Kesyirikan merupakan kedzaliman yang sangat besar, sebagaimana dikatakan oleh hamba Allāh yang mulia ketika menasihati anaknya :
“Wahai anakku, jangan engkau berbuat syirik dengan Allāh , karena kesyirikan merupakan kedzaliman yang sangat besar” [QS. Luqman : 31]
Kesyirikan adalah mempersembahkan suatu ibadah kepada selain Allāh padahal ibadah tersebut hanya Allāh saja yang berhak menerimanya.
Dan kenapa syirik menjadi pembatal keislaman ?
Jawabannya karena Allāh berfirman :
إِنَّ اللَّهَ لَا يَغْفِرُ أَنْ يُشْرَكَ بِهِ وَيَغْفِرُ مَا دُونَ ذَلِكَ لِمَنْ يَشَاءُ وَمَنْ يُشْرِكْ بِاللَّهِ فَقَدِ افْتَرَى إِثْمًا عَظِيمًا
“Sesunggunya Allāh tidak akan mengampuni dosa kesyirikan (Jika ia mati sebelum bertaubat), dan mengampuni dosa selainnya bagi orang yang dikehendaki-Nya. Dan barang siapa yang telah berbuat kesyirikan maka ia telah berbuat dosa yang sangat besar.” [QS An-Nisa 48]
Pada ayat ini, Allāh menegaskan bahwa Ia tidak akan mengampuni dosa kesyirikan. Dan ini menunjukan bahwa dosa kesyirikan sangatlah besar.
Allāh mengulangi pernyataannya ini, dan mensifati orang yang berbuat syirik bahwa ia telah tersesat sangat jauh :
إِنَّ اللَّهَ لَا يَغْفِرُ أَنْ يُشْرَكَ بِهِ وَيَغْفِرُ مَا دُونَ ذَلِكَ لِمَنْ يَشَاءُ وَمَنْ يُشْرِكْ بِاللَّهِ فَقَدْ ضَلَّ ضَلَالًا بَعِيدًا
“Sesungguhnya Allāh tidak akan mengampuni dosa kesyirikan (Jika ia mati sebelum bertaubat), dan mengampuni dosa selainnya bagi orang yang dikehendaki-Nya.

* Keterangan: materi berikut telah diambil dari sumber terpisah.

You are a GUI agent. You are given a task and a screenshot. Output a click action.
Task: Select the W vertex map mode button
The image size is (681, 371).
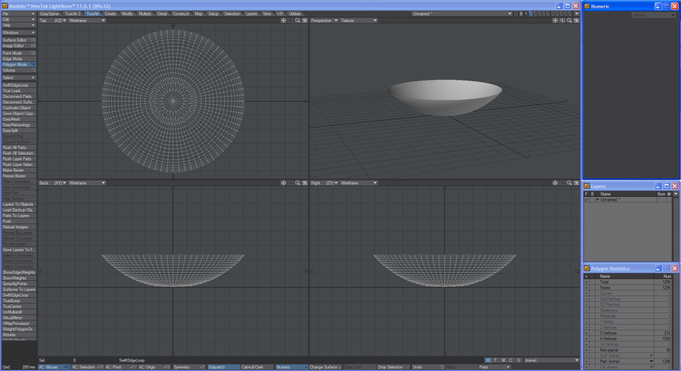[x=488, y=360]
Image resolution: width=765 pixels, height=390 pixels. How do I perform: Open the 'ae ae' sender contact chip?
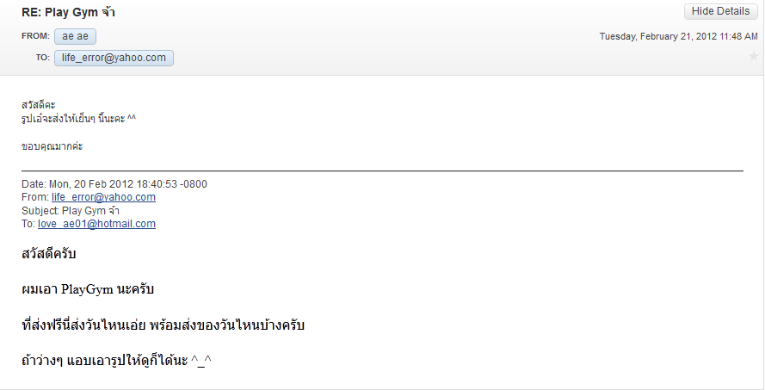pyautogui.click(x=75, y=37)
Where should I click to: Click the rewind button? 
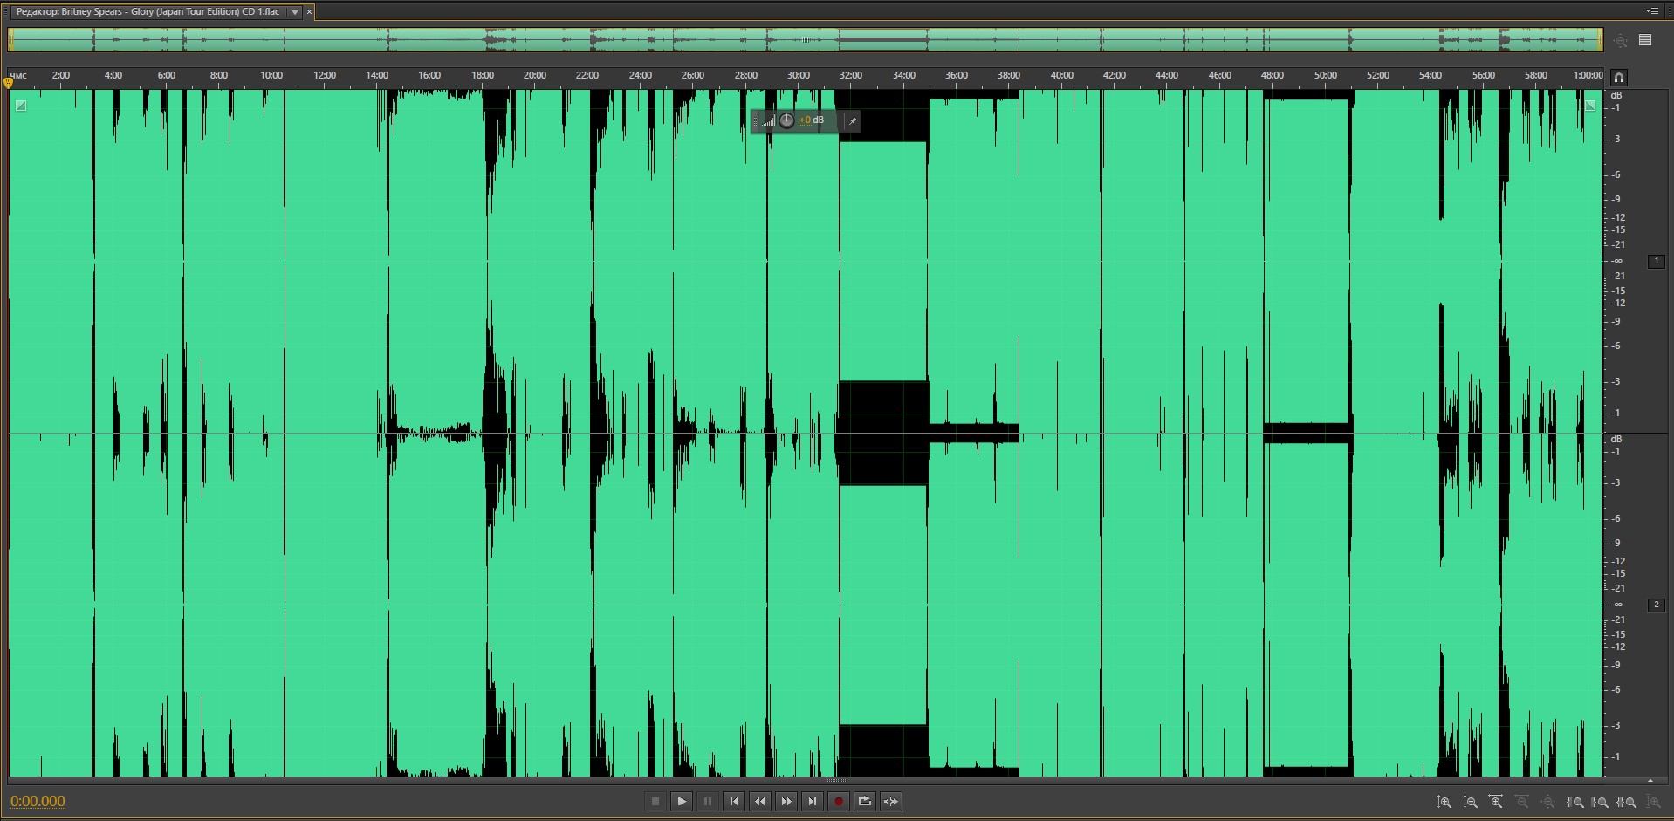pyautogui.click(x=760, y=801)
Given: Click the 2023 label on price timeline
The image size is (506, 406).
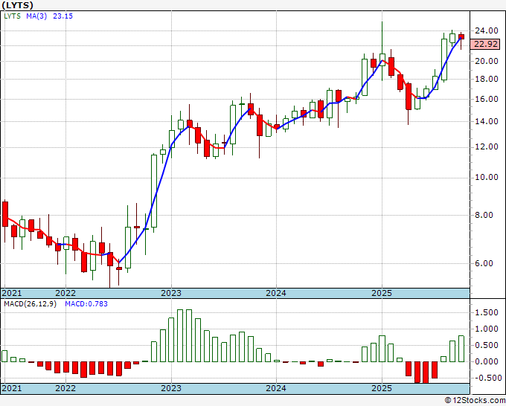Looking at the screenshot, I should [x=171, y=293].
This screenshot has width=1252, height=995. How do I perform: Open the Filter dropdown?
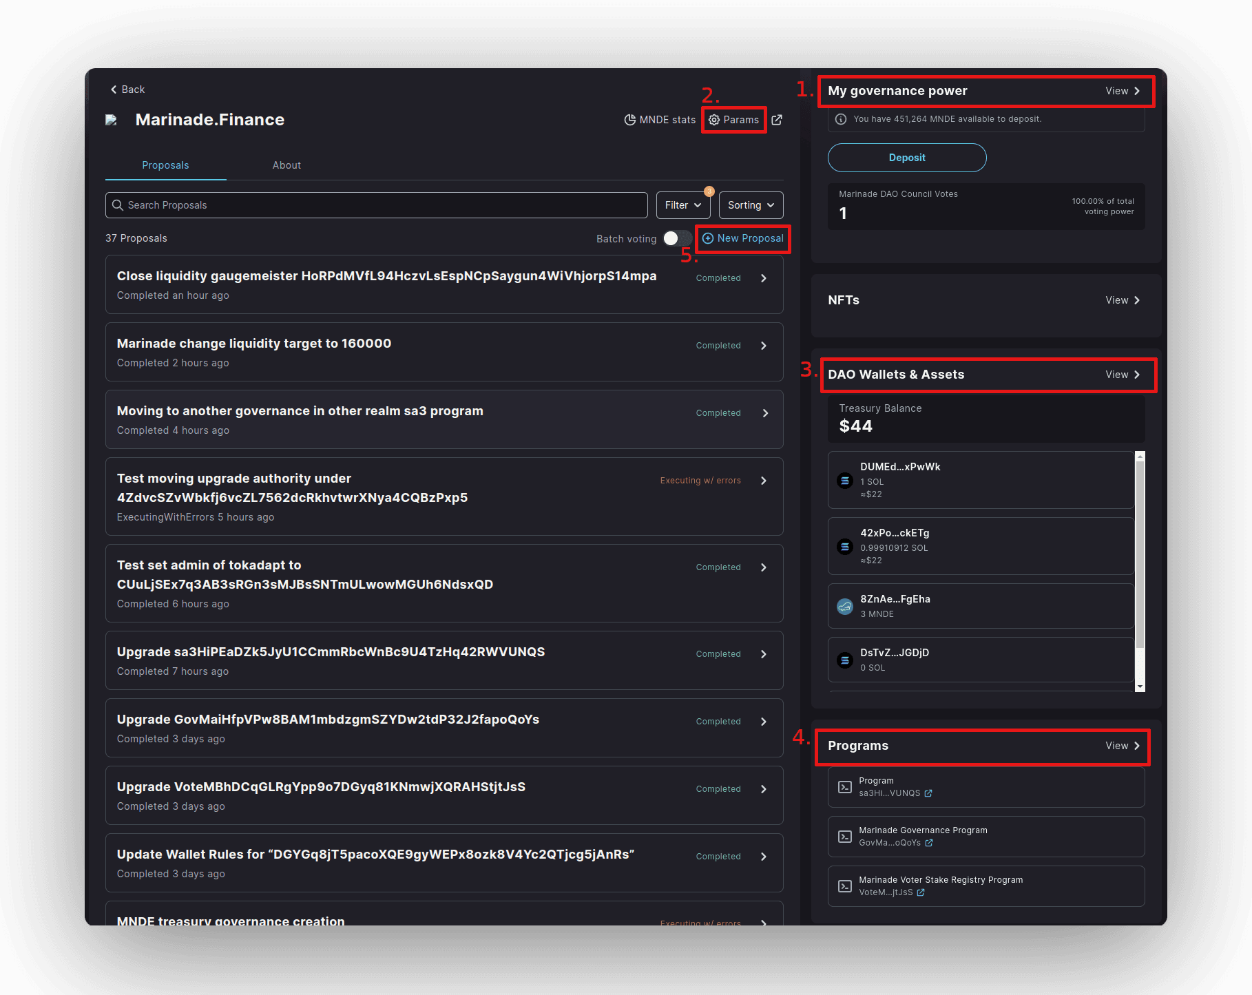click(683, 205)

Dan barang siapa yang telah berbuat kesyirikan maka ia telah tersesat sangat jauh sekali” (An-Nisa 116)
Dan Allāh juga mengancam orang-orang yang berbuat kesyirikan dengan diharamkan dari surga dan tempatnya adalah neraka
إِنَّهُ مَنْ يُشْرِكْ بِاللَّهِ فَقَدْ حَرَّمَ اللَّهُ عَلَيْهِ الْجَنَّةَ وَمَأْوَاهُ النَّارُ وَمَا لِلظَّالِمِينَ مِنْ أَنْصَارٍ
“Sesungguhnya orang yang berbuat syirik, telah Allāh haramkan surga baginya, dan tempat kembalinya adalah neraka, dan tidak ada penolong bagi orang yang berbuat dhalim” (QS. Al-Maidah 72)
Ini semua menujukan bahwa orang yang berbuat syirik telah terancam keluar dari Agama Islam, karena seorang tidak akan diharamkan dari surga kecuali orang yang telah keluar dari Agama Islam, sehingga pantas bagi kita untuk menjauhi sejauh-jauhnya kesyirikan ini.
Walaupun seorang banyak melakukan shalat, banyak puasa, banyak haji dan zakat serta sedekah, akan tetapi ia berbuat syirik, Allāh tidak akan menganggap amalan-amalan tersebut, dan pahalanya akan berguguran, sebagaimana firman-Nya :
وَلَقَدْ أُوحِيَ إِلَيْكَ وَإِلَى الَّذِينَ مِنْ قَبْلِكَ لَئِنْ أَشْرَكْتَ لَيَحْبَطَنَّ عَمَلُكَ وَلَتَكُونَنَّ مِنَ الْخَاسِرِينَ
“Dan telah aku wahyukan kepada mu (wahai Muhammad) dan kepada orang-orang sebelummu, Jika engkau berbuat syirik, pasti amalanmu akan berguguran dan engkau akan menjadi orang yang merugi” (QS. Az-Zumar 65)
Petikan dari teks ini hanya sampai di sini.